Good morning (or evening, or afternoon) to the delightful Common Voice community of contributors, dataset users and folks hanging out with us to learn more about language and technology.

It’s one of my favorite times of the year, it’s time for another dataset release!

Live and ready to download at:

Mozilla Common Voice 14 is live and we’re so excited that we have 28117 hours of speech data, of which 18651 hours are validated.

I love to see new languages available, so join me in welcoming Pashto, Albanian, Amharic and Standard Moroccan Amazigh to the platform and dataset.
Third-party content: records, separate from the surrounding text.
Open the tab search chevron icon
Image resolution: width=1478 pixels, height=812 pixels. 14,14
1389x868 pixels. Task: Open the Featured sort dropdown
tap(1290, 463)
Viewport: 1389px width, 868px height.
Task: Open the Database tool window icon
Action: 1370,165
We now have a total of 112 languages live and we would be so excited to welcome more.Please shout if you have any questions, suggestions or want to celebrate along!

So many thanks to the sentence, voice and technical contributors who made this possible.


And the metadata coverage graphs are available at:

:tada: :tada: :tada:

:tada: :tada: We thank the MCV community for continued efforts and time :tada: :tada:


I have a question about the dataset delta releases. The english delta 14 should contain 71 recorded and 56 validated hours. However the validated.tsv only contains 4035 entries. That is only 10% of the 44035 clips. It feels like I’m missing a lot of data if I only add validates clips with each delta release.

@yodakohl, correct… There is a discrepancy…

This is also the same in the metadata (~56 hours):

I checked the en delta, and there are 44035 .mp3 files, and this matches the sums of records in validated/invalidated/other buckets. Many of the recordings are in other, i.e. recorded but not validated yet…

If the “validated hours” figure on the download page and metadata is not correct, that means you will not lose any data if you use the validated bucket. If the buckets are not created correctly, then we all are in trouble.

You may like to open an issue on Github…

Thank you so much for flagging this, I’m investigating this with the engineering team now and we should know more shortly.